Health and Wellness

SHA pays out Sh27.9 billion to county health facilities as health claims hit Sh40.9bn

Under the law, public health facilities are allowed to retain revenue generated from services rendered and use the funds to support operations and improve healthcare delivery, subject to approved plans and financial controls.

The Social Health Authority (SHA) has paid out Sh27.91 billion to county government health facilities across the country, representing about 80 per cent of claims that have completed or progressed through the adjudication process.








In a status update released on July 2, SHA said it had received claims worth Sh40.91 billion from 8,349 county health facilities as of June 30, 2026.


According to the authority, Sh27.91 billion had already been settled, while Sh6.96 billion was still undergoing review. Another Sh1.97 billion had been returned to health facilities for correction or completion, Sh646.2 million was awaiting mandatory supporting documents, and Sh3.43 billion had been rejected for failing to meet applicable benefit, contractual or regulatory requirements.


“SHA has therefore settled approximately 80 percent of the claim value that has completed or progressed through adjudication, while the average settlement rate across counties stands at approximately 80.5 per cent,” the authority said.


The update provides a snapshot of the financial flows under the country's social health insurance programme, which has been under scrutiny from healthcare providers and county governments over the pace of reimbursements.


Among counties recording the highest settlement rates were Tana River at 87 per cent, followed by Laikipia at 86.1 per cent, Baringo and Siaya at 85.4 per cent each, and Kisumu at 85 per cent.


SHA also highlighted counties that had received the largest payments due to high claim volumes.


“These include Nakuru - Sh1.93 billion, Nairobi Sh1.57 billion, Homa Bay  Sh1.54 billion, Mombasa - Sh1.41 billion and Kiambu - Sh1.27 billion,” the authority said.


The agency noted that reimbursements to county public health facilities are made directly to designated Facility Improvement Financing (FIF) accounts in accordance with the Facilities Improvement Financing Act No. 14 of 2023.


Under the law, public health facilities are allowed to retain revenue generated from services rendered and use the funds to support operations and improve healthcare delivery, subject to approved plans and financial controls.


SHA sought to explain the status of claims that have not yet been paid, noting that claims under review are still undergoing mandatory verification processes.


“To clarify, claims under review are not yet approved for payment. They are undergoing mandatory verification of patient eligibility, benefit entitlement, applicable tariffs, clinical information and supporting documentation,” the authority stated.

-------------------------

Exercise instructions
• A. According to the SHA payout article, how many county health facilities had submitted claims as of June 30, 2026?
• B. Repeat a passage from the SHA payout article word for word: start at the words "SHA also highlighted" and stop after "14 of 2023.".

-------------------------

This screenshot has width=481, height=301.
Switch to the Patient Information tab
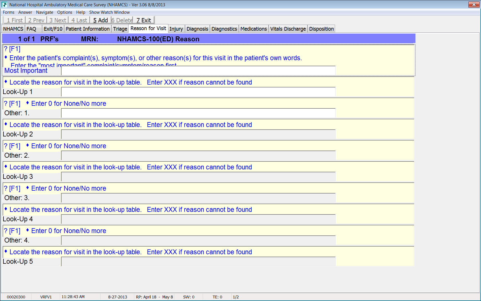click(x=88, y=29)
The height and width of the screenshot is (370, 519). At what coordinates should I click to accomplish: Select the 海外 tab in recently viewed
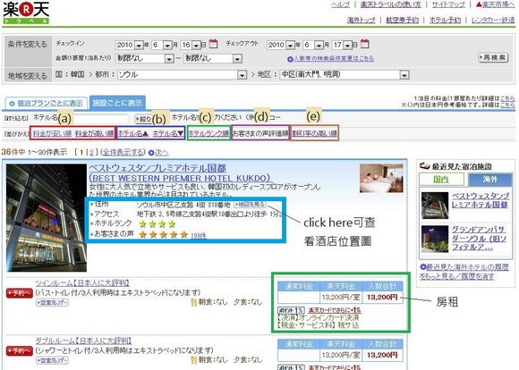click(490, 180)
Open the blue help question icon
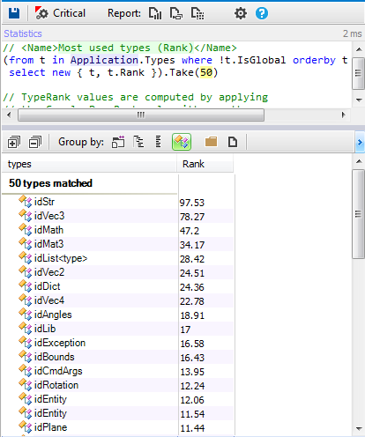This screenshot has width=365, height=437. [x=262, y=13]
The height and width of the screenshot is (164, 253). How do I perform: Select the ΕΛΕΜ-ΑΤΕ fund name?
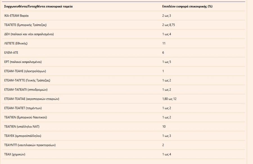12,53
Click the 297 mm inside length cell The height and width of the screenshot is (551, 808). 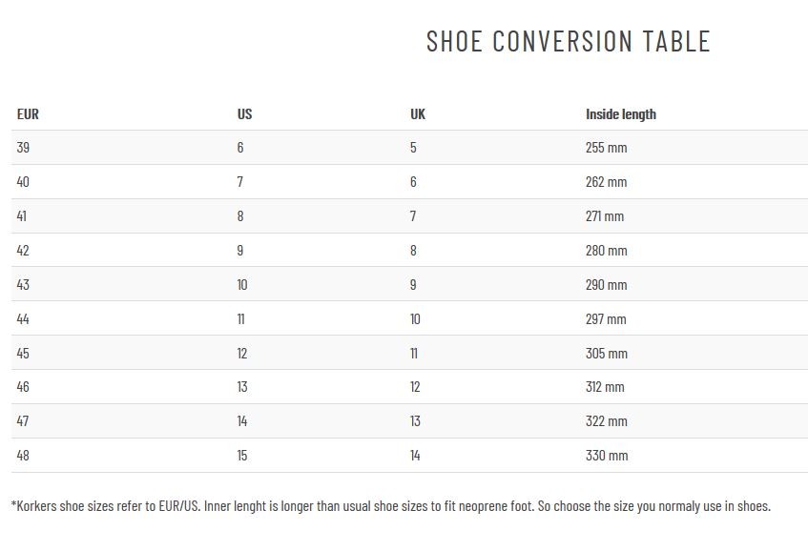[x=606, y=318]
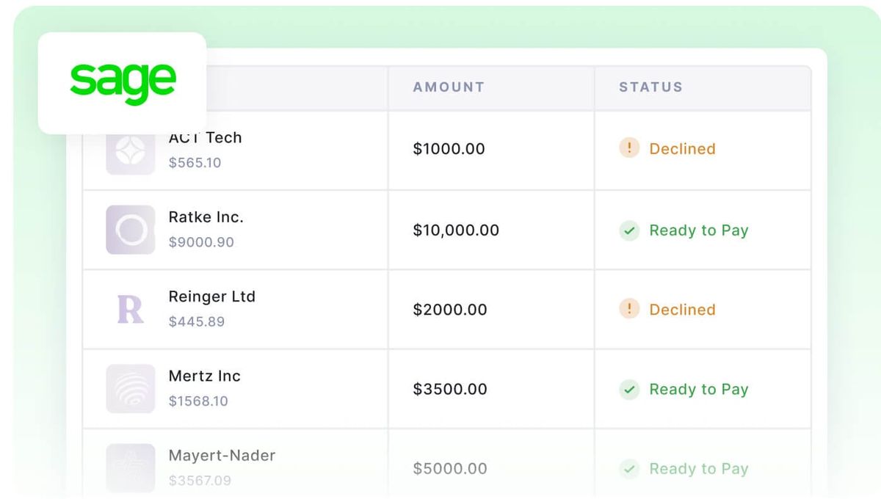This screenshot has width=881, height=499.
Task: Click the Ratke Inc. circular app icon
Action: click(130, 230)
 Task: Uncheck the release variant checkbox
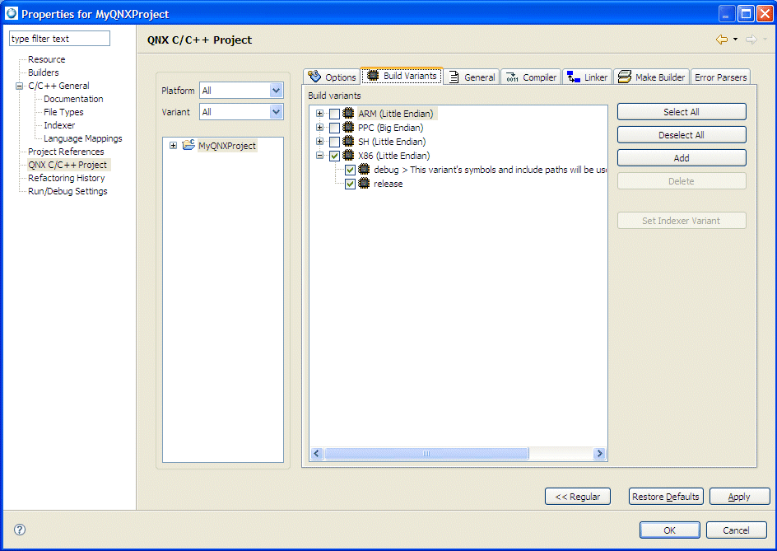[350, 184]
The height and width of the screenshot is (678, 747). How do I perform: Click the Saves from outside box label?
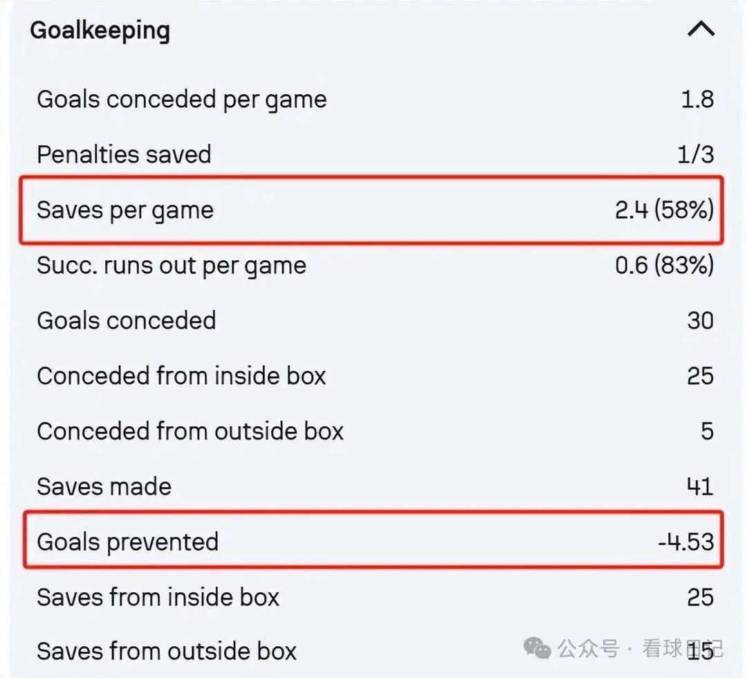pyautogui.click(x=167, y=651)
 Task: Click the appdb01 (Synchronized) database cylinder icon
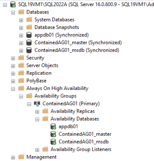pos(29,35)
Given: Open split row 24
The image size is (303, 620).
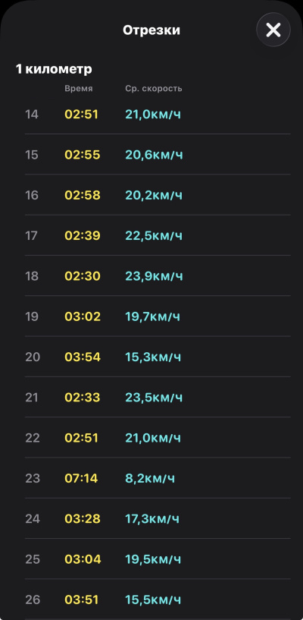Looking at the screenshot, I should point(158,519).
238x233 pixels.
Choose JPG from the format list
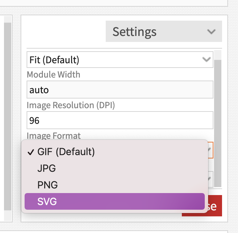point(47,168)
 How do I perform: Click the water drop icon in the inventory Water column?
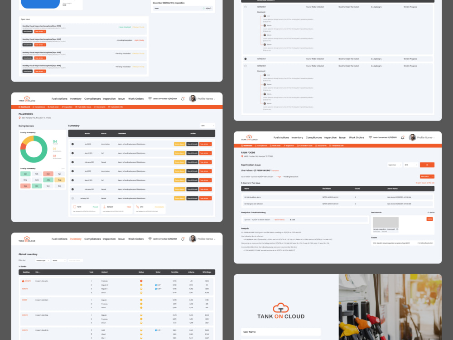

-------------------------

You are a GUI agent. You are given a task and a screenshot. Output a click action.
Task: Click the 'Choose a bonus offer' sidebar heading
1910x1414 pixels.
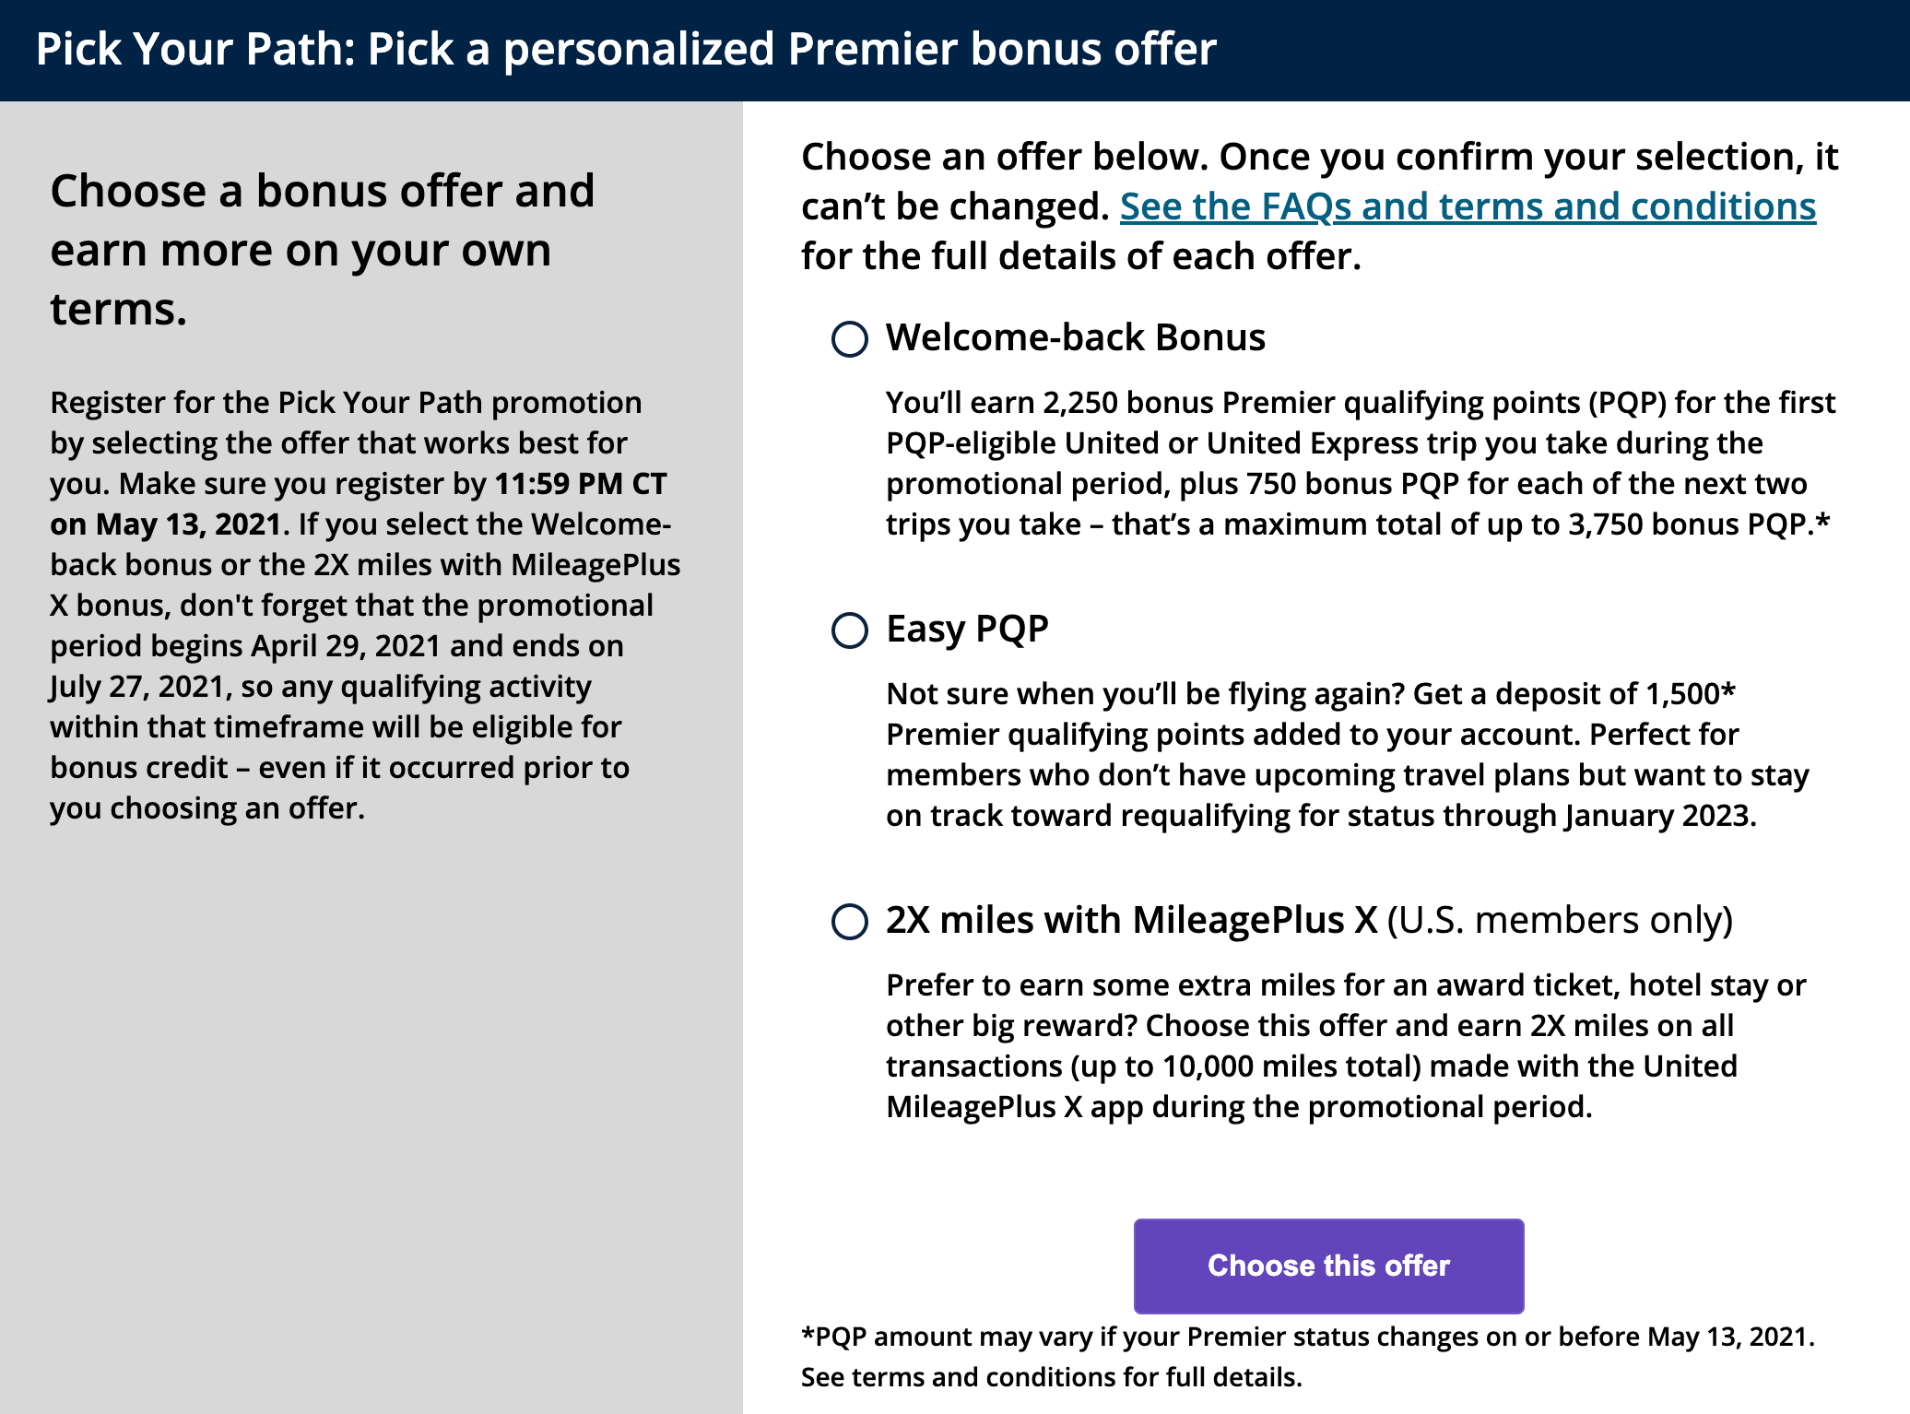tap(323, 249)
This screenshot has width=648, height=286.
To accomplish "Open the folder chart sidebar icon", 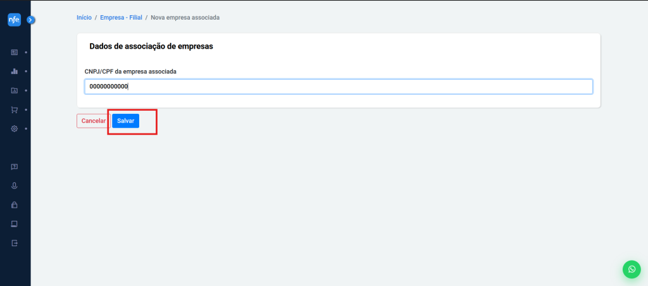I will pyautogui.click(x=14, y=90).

-------------------------

Exercise solutions
• A. 8,349

• B.
SHA also highlighted counties that had received the largest payments due to high claim volumes.


“These include Nakuru - Sh1.93 billion, Nairobi Sh1.57 billion, Homa Bay  Sh1.54 billion, Mombasa - Sh1.41 billion and Kiambu - Sh1.27 billion,” the authority said.


The agency noted that reimbursements to county public health facilities are made directly to designated Facility Improvement Financing (FIF) accounts in accordance with the Facilities Improvement Financing Act No. 14 of 2023.